Article
[BEGIN]
When I was a young’un in the 1950s, growing up in the farmland of the Yadkin Valley of North Carolina, one of my uncles operated a country store. Every day, local menfolk, especially farmers, would congregate there. If it was winter, they’d sit around the stove. If it was summer, they’d sit around the fan. Of an evening, they might move outside onto the benches under the store’s front awning.

It was called “loafing,” and by some people it was frowned upon. I call it important cultural glue. Today, there are far fewer places where neighbors can congregate than there were in the 1950s.

But this tradition persists in Stokes County today, and no doubt in rural areas all over America as well. Most of the country stores are gone now. Today the loafers hang out at fast-food places at the nearest town or highway stop. In this area, Hardee’s rules, but I’ve also seen congregations of elderly people hanging out at McDonald’s. In Madison-Mayodan, one of the Hardee’s actually has live music and square-dancing once a week (for old people). Or at least they did a couple of years ago.

Even in the 1950s, though, loafing was nothing new. Its roots, I’m sure, are in the old countries.

Most of the people in this area are descended from people who migrated here in the 18th and 19th centuries. Most of them came from the British Isles. Even today, rural pubs are common in the British Isles and Ireland. A couple of times I have visited a Welsh family I’d befriended. Of an evening the menfolk would go down to the pub for a couple of hours in the evening, while the womenfolk cooked dinner.
[END]
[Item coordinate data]
[BEGIN]
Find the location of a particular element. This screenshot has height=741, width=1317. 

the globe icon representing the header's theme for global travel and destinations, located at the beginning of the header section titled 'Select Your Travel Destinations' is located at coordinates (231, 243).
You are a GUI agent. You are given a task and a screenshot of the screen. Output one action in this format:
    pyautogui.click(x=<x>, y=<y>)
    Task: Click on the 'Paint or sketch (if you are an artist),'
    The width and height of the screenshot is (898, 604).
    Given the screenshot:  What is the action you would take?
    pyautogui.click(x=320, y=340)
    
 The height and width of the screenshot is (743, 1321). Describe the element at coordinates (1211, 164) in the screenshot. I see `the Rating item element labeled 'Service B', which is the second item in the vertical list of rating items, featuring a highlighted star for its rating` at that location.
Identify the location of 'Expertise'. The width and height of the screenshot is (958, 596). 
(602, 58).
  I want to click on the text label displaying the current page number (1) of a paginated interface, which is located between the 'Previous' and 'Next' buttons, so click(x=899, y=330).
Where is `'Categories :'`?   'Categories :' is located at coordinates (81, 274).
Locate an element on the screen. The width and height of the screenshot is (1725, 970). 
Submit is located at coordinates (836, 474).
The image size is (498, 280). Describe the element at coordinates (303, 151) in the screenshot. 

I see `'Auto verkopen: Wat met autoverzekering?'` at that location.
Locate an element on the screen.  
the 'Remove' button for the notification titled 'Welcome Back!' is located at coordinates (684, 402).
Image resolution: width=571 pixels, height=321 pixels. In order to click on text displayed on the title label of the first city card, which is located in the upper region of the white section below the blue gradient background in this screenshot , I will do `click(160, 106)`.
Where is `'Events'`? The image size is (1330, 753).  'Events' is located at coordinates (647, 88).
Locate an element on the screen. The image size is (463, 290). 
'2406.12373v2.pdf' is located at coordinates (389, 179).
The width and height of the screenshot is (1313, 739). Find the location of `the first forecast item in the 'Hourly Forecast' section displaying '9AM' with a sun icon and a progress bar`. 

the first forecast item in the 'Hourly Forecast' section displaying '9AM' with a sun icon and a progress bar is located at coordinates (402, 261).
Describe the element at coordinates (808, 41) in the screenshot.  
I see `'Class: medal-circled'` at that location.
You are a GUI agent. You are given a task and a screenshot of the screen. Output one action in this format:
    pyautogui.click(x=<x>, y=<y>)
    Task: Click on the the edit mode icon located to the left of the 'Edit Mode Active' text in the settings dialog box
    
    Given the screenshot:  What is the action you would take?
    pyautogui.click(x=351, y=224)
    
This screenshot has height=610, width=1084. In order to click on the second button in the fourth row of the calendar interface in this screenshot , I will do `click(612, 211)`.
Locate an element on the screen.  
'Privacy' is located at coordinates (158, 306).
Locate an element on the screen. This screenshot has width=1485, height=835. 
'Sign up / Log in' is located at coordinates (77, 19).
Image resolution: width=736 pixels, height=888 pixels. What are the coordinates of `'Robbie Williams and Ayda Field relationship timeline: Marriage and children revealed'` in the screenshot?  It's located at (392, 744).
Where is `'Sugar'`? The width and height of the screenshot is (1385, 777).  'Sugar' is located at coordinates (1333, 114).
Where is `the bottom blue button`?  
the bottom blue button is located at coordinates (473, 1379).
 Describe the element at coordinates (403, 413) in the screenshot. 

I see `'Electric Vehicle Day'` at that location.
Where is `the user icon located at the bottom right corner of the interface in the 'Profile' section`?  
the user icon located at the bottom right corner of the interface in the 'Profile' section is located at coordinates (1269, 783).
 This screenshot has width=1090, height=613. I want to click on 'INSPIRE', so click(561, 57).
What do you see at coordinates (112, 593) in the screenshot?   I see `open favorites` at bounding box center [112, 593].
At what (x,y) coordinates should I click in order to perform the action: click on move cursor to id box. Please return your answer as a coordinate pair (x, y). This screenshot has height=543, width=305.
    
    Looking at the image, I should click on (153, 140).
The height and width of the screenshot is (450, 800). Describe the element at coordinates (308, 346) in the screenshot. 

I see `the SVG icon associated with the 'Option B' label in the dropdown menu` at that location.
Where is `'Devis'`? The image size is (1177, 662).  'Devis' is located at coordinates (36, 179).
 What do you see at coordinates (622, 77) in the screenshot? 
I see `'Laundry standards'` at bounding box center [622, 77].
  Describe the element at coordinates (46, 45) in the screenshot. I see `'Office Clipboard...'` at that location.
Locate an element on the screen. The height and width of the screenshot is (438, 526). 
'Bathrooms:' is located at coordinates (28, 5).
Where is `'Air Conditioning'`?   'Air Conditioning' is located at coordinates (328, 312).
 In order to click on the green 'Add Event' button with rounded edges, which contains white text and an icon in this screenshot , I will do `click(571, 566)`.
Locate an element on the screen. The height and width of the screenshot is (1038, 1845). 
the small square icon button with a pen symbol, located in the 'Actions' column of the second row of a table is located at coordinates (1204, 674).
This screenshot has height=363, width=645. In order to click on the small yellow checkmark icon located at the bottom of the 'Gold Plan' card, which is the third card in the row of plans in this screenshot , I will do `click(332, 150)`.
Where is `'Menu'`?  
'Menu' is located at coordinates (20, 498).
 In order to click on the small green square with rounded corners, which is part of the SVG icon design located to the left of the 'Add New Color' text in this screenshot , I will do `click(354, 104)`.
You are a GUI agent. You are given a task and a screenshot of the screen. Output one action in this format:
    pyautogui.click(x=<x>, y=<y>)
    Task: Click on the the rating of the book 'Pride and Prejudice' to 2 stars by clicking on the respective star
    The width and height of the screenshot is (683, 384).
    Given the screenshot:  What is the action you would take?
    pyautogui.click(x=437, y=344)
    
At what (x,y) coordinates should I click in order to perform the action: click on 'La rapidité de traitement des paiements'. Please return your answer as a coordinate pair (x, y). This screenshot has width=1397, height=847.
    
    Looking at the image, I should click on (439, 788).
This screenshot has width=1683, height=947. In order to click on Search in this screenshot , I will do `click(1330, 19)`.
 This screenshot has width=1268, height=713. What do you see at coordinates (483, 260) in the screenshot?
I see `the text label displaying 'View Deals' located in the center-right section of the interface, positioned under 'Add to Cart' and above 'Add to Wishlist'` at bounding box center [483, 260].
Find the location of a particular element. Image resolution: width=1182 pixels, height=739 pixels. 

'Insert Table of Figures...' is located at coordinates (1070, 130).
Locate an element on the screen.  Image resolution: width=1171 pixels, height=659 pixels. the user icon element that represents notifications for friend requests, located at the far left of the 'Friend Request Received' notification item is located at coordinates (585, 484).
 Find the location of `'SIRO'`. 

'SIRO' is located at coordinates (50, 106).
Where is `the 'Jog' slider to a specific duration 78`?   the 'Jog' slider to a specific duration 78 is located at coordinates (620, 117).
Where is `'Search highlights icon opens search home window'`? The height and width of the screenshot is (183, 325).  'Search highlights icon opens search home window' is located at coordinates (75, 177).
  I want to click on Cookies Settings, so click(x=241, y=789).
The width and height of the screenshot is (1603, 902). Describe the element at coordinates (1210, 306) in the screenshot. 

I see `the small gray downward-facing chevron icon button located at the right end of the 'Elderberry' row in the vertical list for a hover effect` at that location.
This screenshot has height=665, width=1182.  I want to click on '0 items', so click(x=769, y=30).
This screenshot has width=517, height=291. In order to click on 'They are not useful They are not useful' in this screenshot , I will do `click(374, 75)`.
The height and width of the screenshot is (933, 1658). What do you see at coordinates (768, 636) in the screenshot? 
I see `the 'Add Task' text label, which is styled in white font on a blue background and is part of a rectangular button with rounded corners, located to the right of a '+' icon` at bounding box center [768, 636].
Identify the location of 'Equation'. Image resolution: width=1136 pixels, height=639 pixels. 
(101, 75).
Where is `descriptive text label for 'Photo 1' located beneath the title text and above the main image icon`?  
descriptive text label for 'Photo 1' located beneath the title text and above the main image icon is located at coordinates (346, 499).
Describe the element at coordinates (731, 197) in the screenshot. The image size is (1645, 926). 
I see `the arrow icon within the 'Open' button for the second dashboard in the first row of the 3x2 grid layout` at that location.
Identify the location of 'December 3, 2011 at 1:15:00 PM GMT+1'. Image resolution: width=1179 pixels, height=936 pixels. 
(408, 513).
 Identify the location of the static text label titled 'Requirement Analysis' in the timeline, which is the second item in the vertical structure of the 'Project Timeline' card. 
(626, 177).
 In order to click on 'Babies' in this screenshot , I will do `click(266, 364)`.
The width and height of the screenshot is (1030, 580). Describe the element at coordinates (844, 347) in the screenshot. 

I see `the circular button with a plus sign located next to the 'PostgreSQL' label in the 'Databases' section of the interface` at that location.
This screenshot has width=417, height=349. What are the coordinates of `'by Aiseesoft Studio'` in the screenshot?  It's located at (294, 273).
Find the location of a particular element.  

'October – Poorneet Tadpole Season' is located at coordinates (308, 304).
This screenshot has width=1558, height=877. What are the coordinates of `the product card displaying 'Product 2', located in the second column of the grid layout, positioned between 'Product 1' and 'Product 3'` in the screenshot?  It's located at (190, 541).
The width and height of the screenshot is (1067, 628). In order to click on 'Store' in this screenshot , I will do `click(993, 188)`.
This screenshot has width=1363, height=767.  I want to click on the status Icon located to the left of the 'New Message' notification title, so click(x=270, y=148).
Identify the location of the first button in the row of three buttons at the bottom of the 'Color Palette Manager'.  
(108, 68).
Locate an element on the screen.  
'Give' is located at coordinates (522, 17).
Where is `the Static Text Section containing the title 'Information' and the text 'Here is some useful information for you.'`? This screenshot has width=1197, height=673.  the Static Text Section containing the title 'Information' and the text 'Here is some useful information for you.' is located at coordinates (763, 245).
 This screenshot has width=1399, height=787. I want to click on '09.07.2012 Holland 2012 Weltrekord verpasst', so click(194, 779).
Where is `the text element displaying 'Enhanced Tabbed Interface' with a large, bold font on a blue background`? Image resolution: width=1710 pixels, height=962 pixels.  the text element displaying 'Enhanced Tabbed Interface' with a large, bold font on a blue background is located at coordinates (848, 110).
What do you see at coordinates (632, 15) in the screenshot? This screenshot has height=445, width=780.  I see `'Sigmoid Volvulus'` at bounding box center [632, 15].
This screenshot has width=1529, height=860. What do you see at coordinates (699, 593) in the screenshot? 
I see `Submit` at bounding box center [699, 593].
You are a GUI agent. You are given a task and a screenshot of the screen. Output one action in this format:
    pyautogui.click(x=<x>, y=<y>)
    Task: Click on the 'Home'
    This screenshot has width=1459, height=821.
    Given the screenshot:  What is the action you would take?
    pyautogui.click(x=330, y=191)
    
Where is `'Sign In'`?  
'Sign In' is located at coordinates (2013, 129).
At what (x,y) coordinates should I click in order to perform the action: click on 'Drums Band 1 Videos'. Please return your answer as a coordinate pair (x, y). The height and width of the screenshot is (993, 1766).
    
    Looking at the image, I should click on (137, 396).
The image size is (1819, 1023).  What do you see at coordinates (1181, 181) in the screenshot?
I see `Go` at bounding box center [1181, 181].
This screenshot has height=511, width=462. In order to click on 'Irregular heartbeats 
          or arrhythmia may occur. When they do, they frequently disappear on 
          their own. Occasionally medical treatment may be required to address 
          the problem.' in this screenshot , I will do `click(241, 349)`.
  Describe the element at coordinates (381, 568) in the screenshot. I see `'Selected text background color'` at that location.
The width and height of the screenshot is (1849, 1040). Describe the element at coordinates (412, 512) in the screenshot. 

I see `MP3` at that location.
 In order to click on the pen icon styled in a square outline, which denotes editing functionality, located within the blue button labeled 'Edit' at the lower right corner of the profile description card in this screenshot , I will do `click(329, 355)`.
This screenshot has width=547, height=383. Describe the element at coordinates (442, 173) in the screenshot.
[END]
Task details
Please say where, according to the passage on loafing, the men at the country store would sit in winter. These records were taken from a separate source.

The solution
Around the stove.